** Opening INPUT MATERIAL block **
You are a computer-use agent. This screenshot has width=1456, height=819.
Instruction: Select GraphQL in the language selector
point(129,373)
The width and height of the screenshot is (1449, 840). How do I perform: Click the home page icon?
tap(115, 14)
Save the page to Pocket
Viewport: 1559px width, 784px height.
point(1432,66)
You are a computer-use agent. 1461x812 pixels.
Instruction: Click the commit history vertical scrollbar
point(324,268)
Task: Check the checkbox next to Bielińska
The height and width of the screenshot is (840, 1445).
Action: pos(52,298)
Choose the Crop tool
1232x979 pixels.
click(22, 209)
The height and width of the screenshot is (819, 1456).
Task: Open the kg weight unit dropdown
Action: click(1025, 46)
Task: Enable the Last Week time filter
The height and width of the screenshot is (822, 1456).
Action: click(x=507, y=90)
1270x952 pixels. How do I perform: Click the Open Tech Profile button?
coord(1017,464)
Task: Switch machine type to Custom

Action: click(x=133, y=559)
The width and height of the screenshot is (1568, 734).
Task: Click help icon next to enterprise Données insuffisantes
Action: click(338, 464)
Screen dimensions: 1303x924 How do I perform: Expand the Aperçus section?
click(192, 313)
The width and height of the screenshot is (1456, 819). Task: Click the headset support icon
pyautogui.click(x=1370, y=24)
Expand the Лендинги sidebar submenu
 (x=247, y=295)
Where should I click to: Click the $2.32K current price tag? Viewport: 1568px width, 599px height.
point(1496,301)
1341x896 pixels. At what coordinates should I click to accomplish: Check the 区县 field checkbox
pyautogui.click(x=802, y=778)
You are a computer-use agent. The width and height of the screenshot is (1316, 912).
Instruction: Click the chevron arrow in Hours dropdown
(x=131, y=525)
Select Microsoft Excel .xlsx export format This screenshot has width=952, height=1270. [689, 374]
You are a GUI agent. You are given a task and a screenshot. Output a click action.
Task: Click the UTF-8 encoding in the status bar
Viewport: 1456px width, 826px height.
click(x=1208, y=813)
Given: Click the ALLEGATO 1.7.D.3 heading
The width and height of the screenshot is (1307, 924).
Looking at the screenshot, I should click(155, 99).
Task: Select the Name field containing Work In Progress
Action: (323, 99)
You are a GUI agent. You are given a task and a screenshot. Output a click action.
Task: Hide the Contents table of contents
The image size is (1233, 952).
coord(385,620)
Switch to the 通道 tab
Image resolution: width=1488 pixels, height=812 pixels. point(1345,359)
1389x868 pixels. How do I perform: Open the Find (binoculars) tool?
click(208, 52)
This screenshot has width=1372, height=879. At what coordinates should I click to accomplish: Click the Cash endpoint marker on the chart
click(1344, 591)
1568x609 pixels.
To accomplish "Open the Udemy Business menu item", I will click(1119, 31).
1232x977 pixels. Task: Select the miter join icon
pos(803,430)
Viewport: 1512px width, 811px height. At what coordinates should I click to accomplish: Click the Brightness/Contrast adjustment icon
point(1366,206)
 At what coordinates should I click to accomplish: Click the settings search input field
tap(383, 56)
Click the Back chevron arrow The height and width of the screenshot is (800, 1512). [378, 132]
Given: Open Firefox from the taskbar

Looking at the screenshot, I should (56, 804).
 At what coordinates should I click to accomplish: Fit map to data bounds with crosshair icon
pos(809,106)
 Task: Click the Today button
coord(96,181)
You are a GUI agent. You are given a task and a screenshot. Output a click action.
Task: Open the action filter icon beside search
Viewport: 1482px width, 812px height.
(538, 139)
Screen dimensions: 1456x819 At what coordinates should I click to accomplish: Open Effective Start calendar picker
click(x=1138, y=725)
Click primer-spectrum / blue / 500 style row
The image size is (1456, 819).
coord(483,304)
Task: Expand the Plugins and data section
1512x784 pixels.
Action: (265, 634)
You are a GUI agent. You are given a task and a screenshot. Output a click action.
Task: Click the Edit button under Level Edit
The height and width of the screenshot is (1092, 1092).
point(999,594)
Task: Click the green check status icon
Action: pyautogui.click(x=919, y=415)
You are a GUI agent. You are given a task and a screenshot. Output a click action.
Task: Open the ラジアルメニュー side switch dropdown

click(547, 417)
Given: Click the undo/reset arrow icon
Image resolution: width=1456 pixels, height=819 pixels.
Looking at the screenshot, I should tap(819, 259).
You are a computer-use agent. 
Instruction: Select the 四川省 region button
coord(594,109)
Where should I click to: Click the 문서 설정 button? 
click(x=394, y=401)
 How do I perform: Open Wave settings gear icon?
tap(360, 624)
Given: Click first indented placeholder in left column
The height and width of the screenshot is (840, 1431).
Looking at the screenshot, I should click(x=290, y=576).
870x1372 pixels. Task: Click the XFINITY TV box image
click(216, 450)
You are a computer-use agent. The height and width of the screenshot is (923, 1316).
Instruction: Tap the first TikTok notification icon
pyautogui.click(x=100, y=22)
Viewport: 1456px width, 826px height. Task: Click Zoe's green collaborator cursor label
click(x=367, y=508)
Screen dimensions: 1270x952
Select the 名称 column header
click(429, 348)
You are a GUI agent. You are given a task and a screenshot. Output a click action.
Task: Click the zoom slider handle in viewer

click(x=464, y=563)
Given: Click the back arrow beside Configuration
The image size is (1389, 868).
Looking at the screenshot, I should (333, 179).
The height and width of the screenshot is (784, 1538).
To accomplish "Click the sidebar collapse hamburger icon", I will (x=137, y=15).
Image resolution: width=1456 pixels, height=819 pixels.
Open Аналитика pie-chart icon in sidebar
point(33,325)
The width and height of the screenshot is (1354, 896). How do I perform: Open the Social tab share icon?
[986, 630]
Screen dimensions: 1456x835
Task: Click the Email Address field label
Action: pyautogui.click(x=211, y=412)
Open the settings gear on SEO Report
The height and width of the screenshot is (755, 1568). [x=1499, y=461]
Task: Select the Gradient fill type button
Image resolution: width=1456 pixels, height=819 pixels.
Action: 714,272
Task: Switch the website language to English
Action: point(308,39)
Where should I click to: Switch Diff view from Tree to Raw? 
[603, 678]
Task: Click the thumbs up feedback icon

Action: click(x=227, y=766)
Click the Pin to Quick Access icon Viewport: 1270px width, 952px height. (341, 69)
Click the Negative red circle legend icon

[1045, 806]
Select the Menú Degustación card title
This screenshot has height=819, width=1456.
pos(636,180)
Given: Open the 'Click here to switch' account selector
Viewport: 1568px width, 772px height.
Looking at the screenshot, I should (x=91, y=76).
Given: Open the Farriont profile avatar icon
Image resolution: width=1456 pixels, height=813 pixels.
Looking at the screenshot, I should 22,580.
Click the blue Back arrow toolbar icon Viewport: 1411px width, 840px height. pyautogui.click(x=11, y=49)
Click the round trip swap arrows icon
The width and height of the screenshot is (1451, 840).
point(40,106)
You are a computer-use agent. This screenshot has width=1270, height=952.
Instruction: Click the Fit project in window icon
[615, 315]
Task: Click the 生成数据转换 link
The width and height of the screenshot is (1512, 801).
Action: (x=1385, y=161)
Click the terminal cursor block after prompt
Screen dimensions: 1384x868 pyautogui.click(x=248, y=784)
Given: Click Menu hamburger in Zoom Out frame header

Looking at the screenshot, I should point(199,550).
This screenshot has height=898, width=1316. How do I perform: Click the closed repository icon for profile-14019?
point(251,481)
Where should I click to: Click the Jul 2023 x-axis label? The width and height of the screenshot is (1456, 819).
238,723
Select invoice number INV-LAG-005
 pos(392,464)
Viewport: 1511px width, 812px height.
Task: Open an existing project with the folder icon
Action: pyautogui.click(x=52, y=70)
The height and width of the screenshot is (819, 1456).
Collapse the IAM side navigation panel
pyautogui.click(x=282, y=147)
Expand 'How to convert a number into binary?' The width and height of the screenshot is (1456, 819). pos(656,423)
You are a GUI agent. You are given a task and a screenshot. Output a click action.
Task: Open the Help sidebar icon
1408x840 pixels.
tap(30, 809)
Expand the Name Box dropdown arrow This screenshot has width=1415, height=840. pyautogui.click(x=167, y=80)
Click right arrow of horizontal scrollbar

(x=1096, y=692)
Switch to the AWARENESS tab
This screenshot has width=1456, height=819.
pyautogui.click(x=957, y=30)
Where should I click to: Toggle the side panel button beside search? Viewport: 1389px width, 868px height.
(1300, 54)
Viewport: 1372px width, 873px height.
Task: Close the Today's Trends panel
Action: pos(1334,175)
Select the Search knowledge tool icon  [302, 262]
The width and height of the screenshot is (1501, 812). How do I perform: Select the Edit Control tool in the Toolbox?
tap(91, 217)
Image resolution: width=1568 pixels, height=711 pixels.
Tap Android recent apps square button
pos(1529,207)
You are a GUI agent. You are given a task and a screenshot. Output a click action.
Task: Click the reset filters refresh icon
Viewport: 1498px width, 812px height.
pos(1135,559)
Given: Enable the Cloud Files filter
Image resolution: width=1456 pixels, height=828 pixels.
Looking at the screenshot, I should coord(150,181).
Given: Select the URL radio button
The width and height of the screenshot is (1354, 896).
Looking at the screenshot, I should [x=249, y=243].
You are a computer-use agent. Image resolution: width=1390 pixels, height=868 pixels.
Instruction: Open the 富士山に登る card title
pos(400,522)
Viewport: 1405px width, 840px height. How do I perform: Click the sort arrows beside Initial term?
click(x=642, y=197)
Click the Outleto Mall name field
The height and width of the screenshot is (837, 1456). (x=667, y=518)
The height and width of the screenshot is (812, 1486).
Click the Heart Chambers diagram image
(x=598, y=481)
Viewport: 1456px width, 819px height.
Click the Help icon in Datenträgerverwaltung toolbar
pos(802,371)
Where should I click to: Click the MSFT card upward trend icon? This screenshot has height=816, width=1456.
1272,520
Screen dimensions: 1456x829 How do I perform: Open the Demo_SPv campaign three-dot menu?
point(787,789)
** Closing INPUT MATERIAL block **
● EXERCISE
Where a line in the records above includes the string "Enable", show it.

● TASK RESPONSE
Task: Enable the Last Week time filter
Given: Enable the Cloud Files filter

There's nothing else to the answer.